(Working data Opens)

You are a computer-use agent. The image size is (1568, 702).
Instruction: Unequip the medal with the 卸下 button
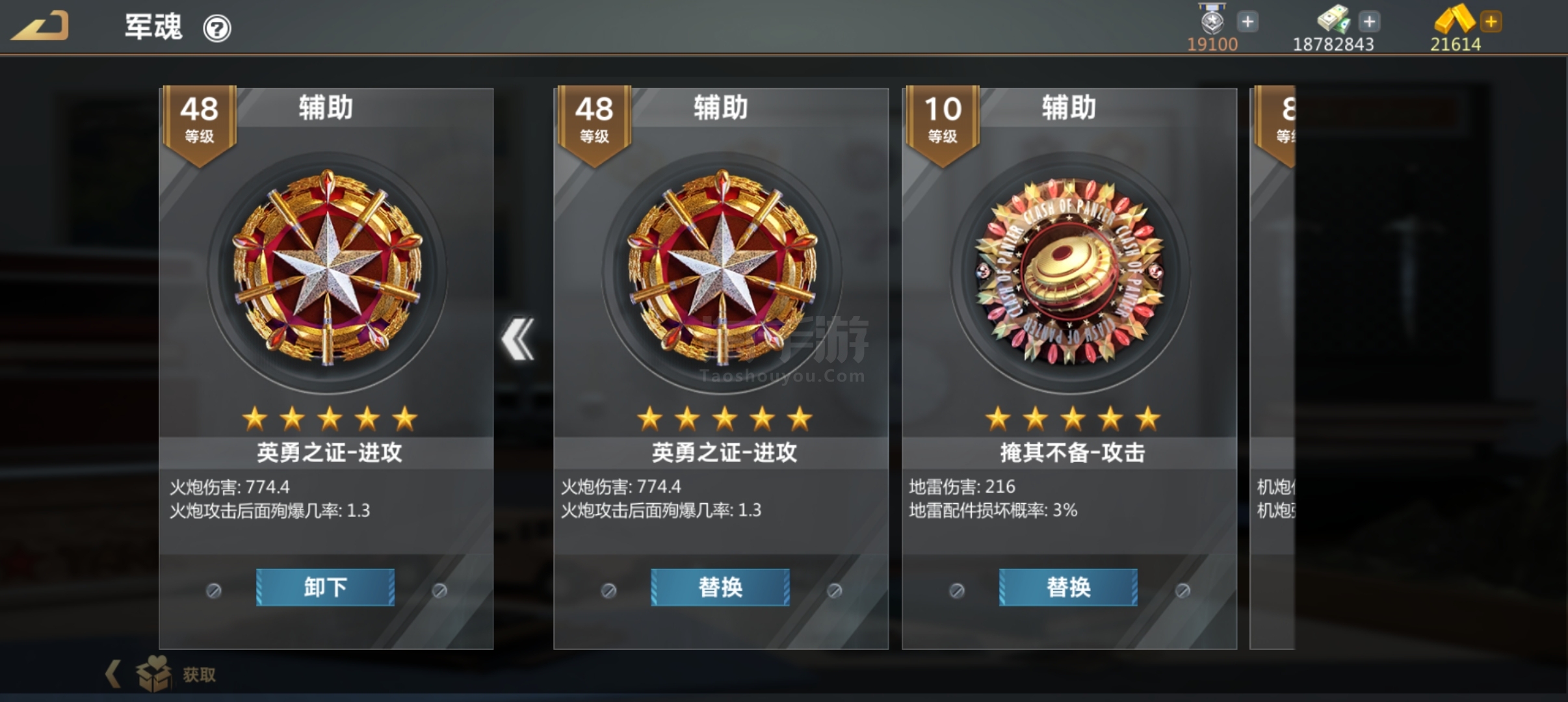click(x=325, y=588)
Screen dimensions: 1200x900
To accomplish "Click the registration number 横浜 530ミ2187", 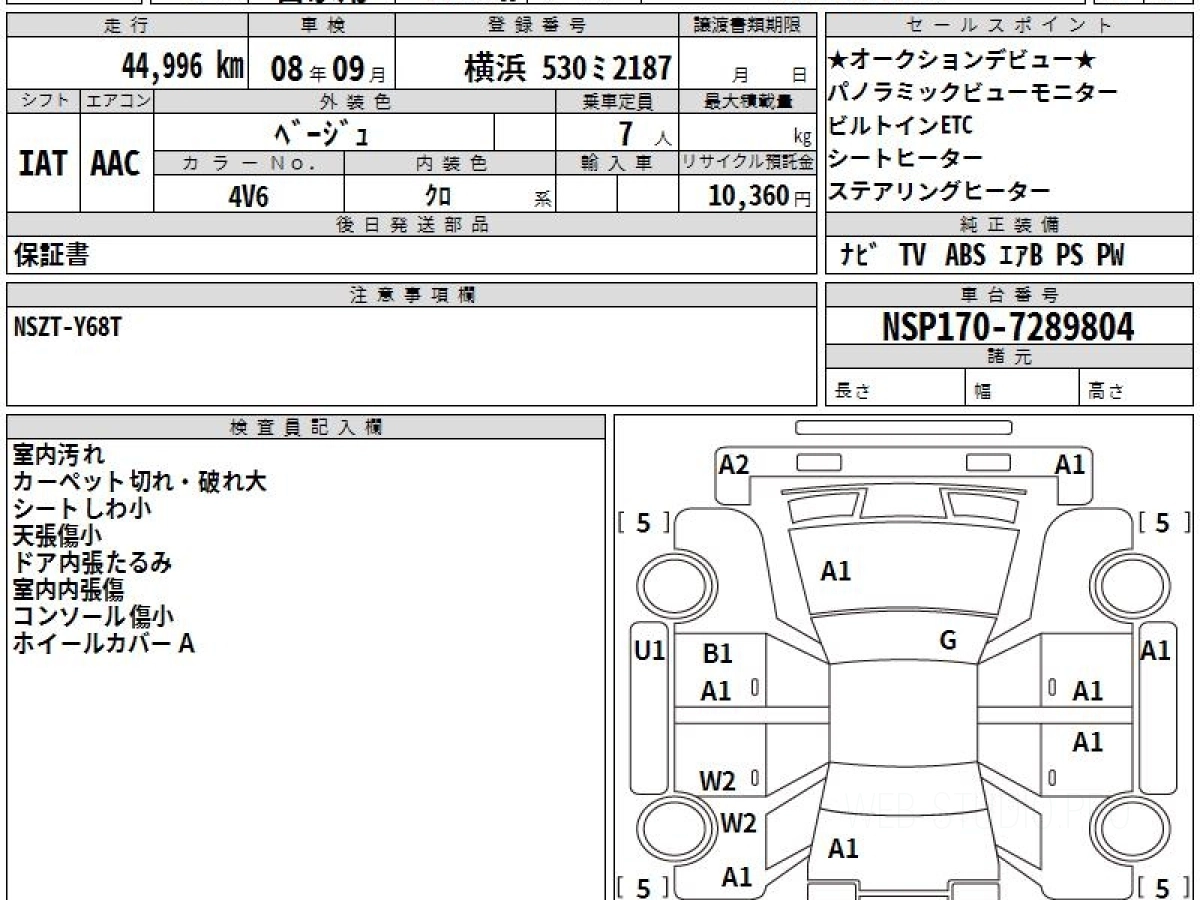I will (x=567, y=68).
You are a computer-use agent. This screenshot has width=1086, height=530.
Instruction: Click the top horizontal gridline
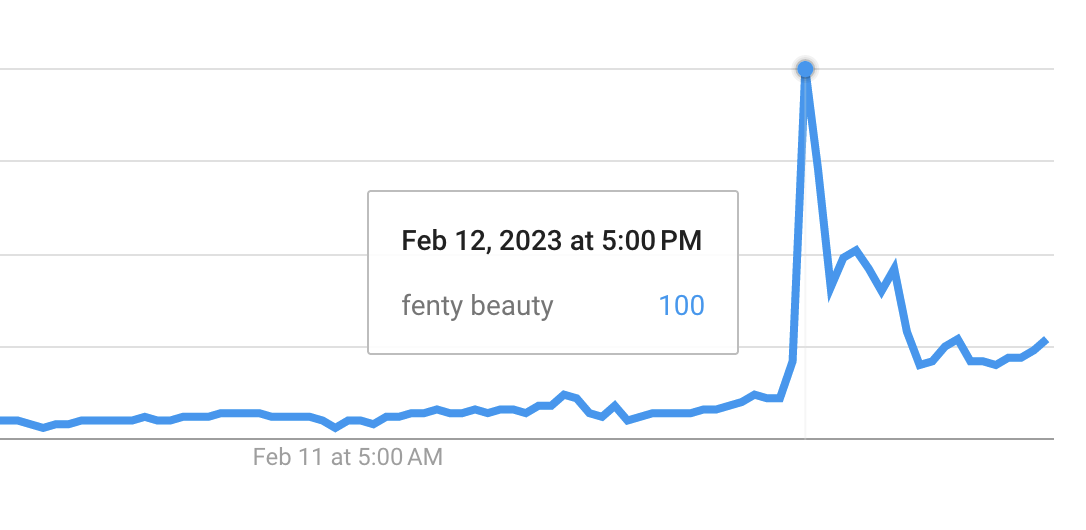click(x=400, y=69)
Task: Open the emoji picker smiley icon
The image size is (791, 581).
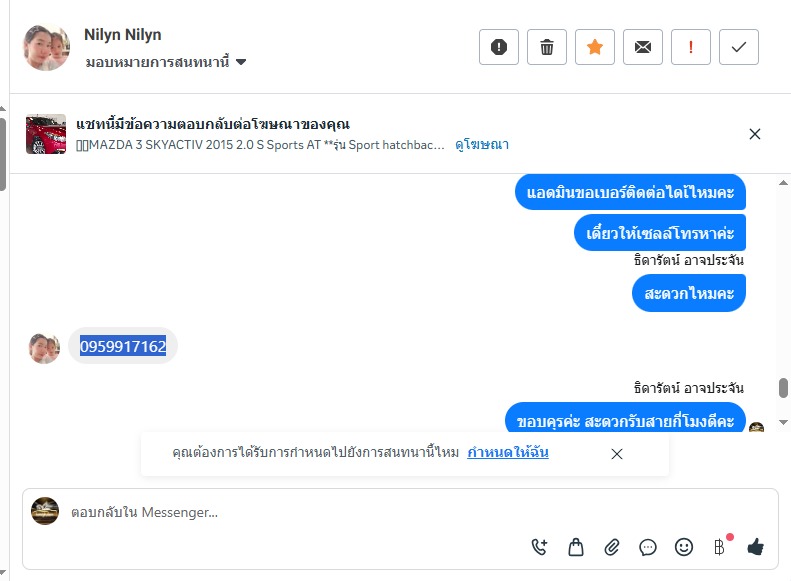Action: (684, 547)
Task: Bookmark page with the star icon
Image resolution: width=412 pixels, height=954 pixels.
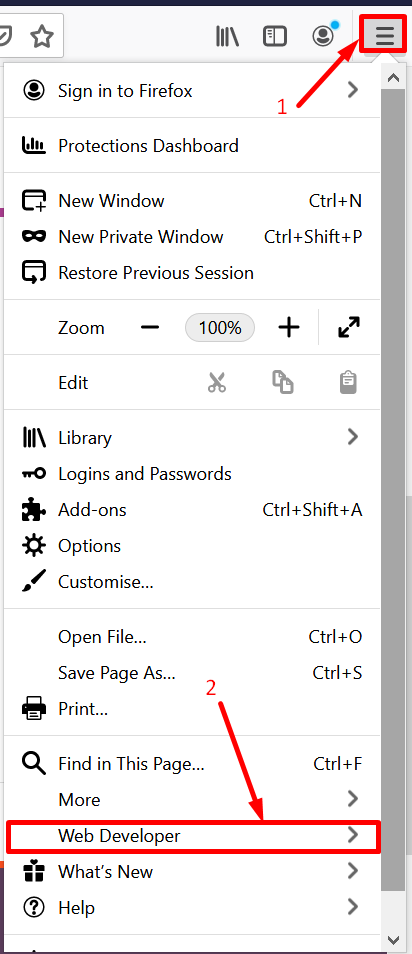Action: point(42,37)
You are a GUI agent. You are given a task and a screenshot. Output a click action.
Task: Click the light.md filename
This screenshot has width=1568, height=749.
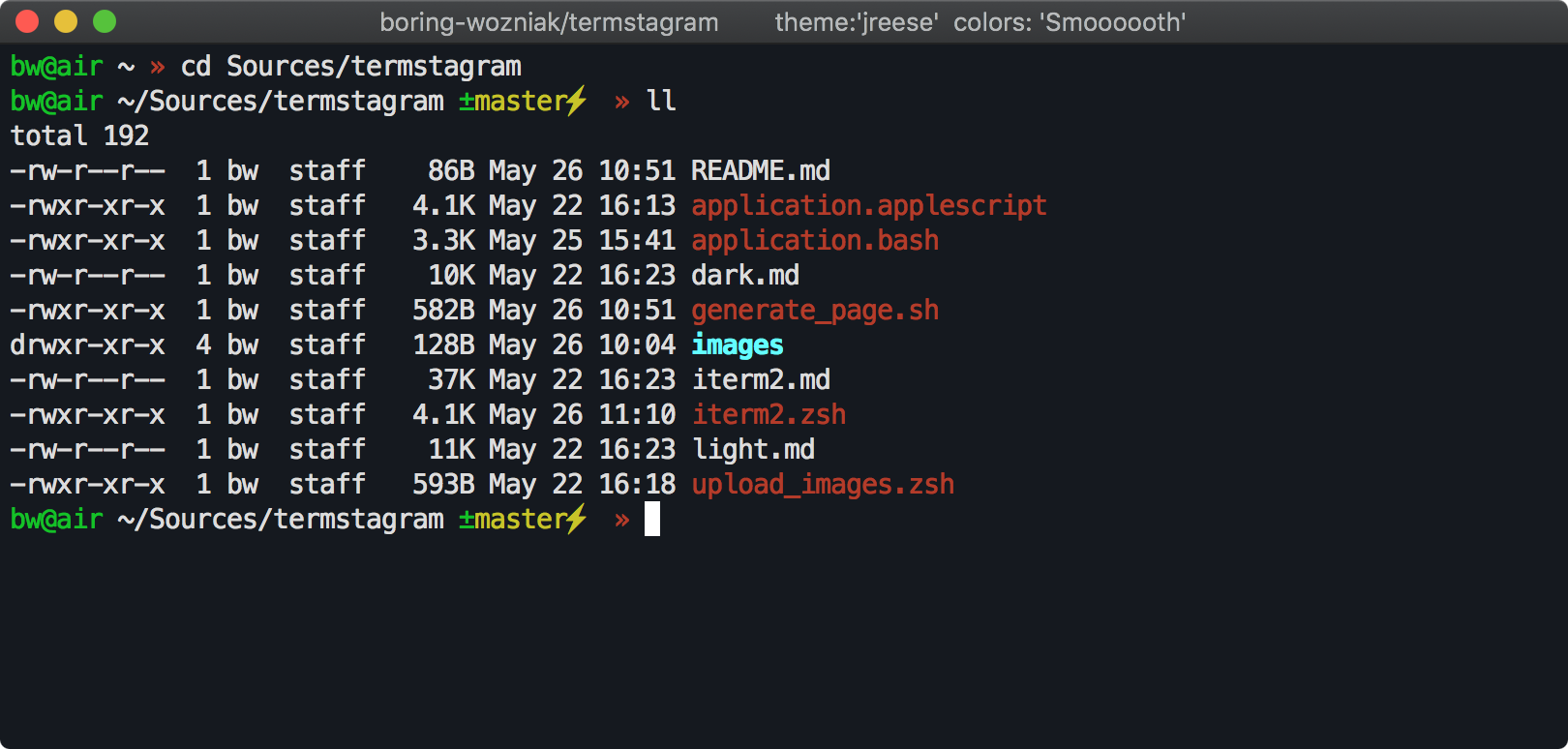[x=753, y=449]
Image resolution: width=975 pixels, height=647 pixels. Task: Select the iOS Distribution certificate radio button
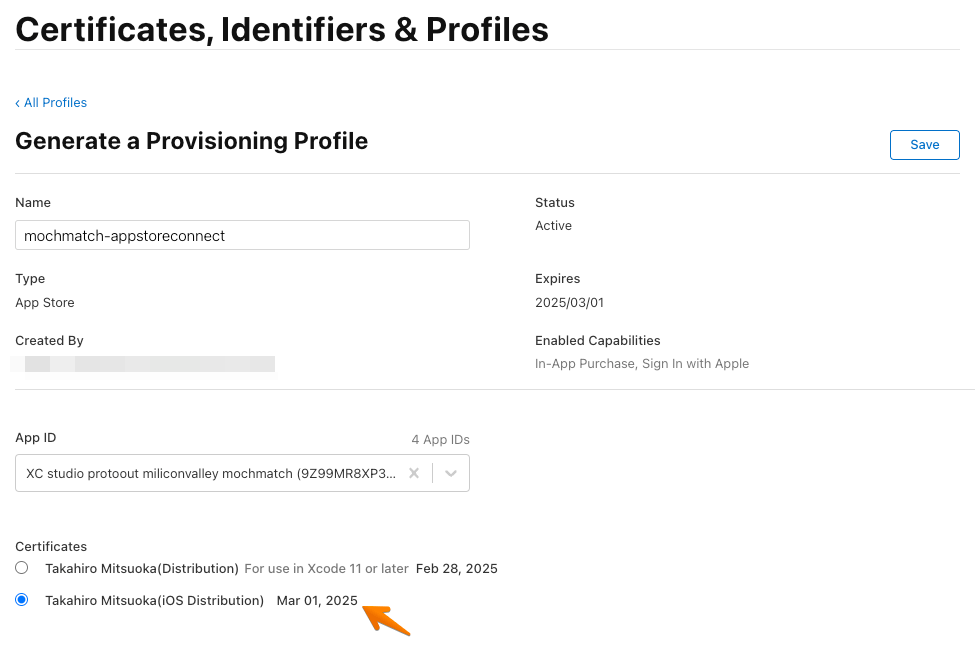click(22, 600)
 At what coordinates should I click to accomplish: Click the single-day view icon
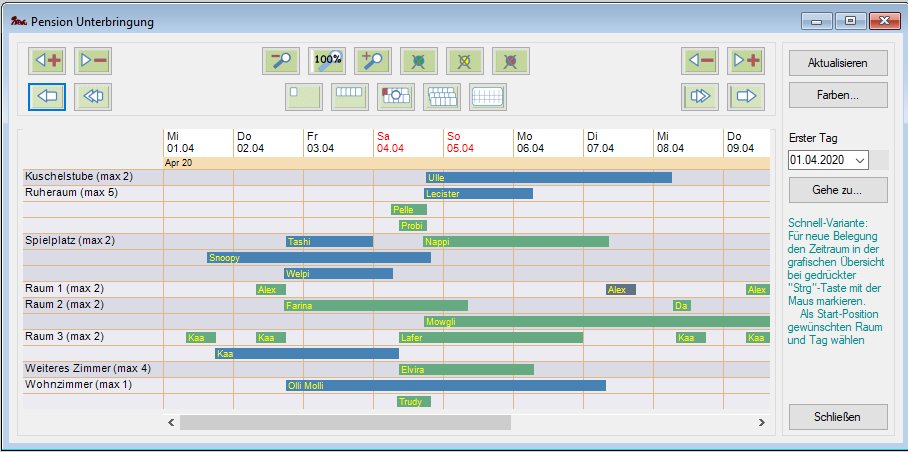pyautogui.click(x=303, y=97)
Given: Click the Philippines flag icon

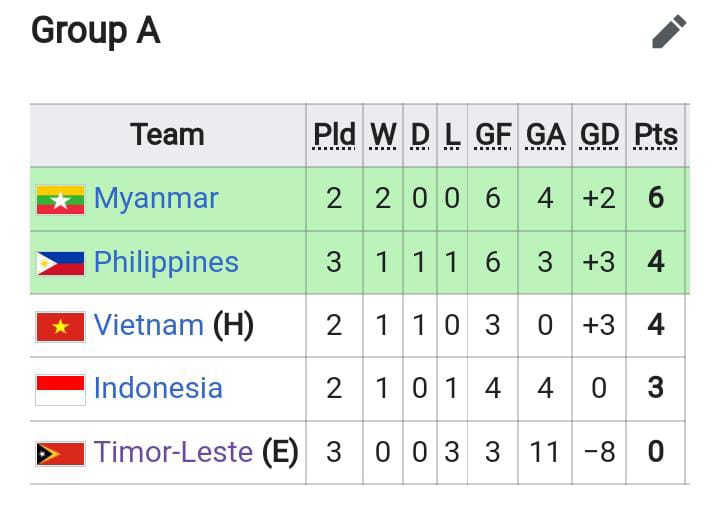Looking at the screenshot, I should click(60, 263).
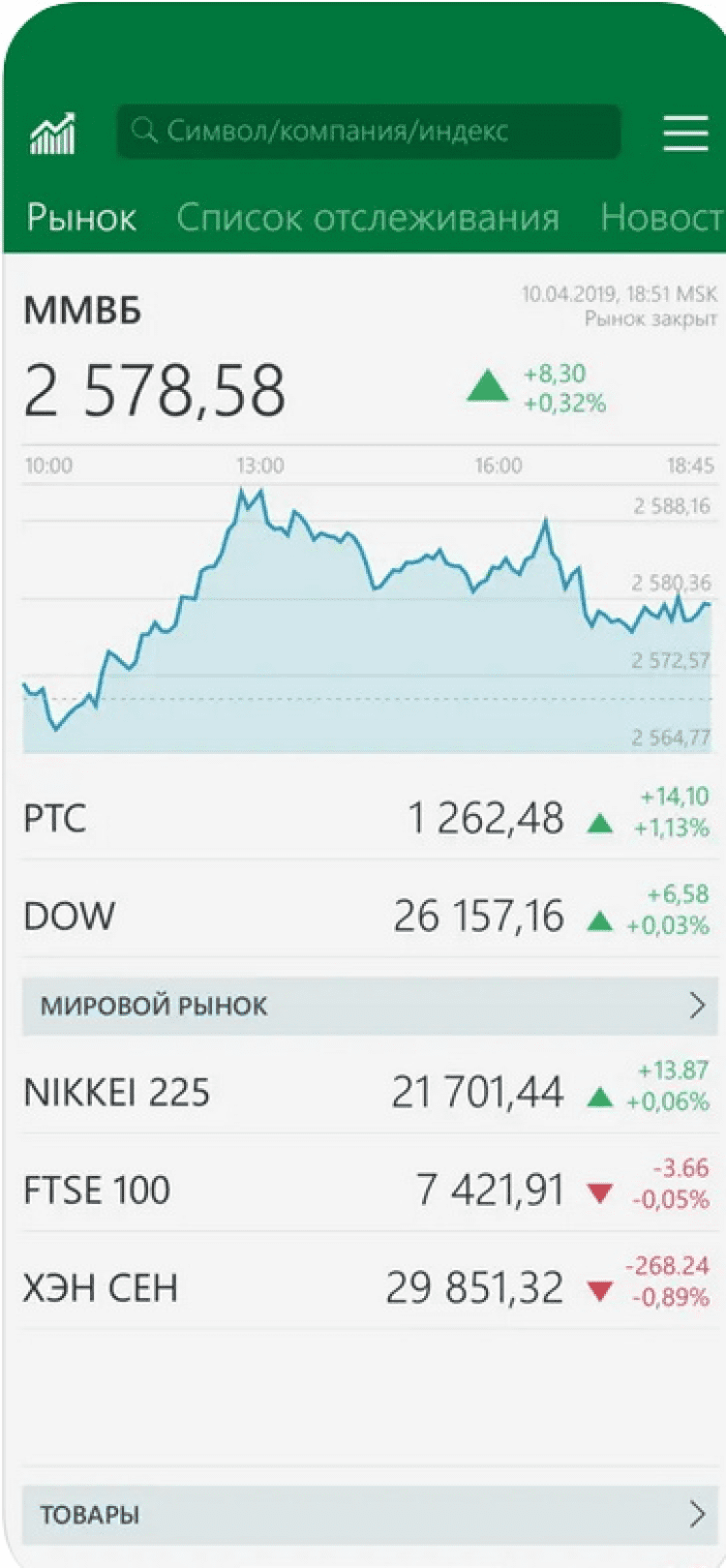Click the up arrow in PTC row
Image resolution: width=726 pixels, height=1568 pixels.
click(x=600, y=823)
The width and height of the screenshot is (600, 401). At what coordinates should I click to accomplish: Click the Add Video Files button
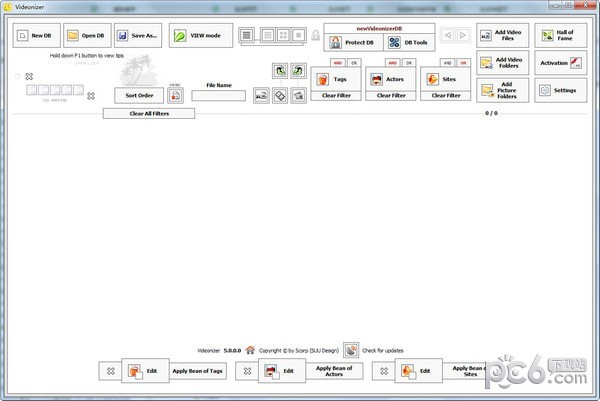pos(501,36)
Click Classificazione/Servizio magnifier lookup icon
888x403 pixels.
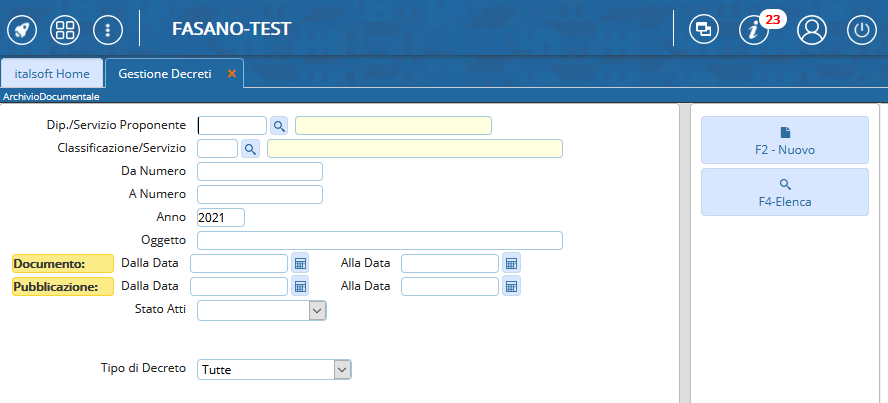click(250, 148)
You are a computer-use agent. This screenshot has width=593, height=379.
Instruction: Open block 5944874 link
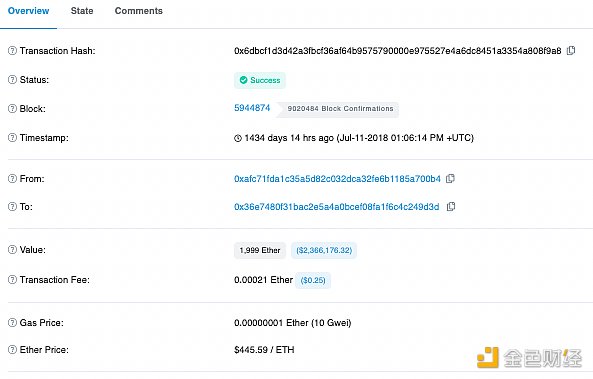point(252,108)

(Working data Closes)

The task
Each line holding the word "computer" must be pulled from the records.

Answer to the problem
You are a computer-use agent. The image size is (1568, 702).
You are a computer-use agent. This screenshot has width=1086, height=530.
You are a computer-use agent. This screenshot has width=593, height=379.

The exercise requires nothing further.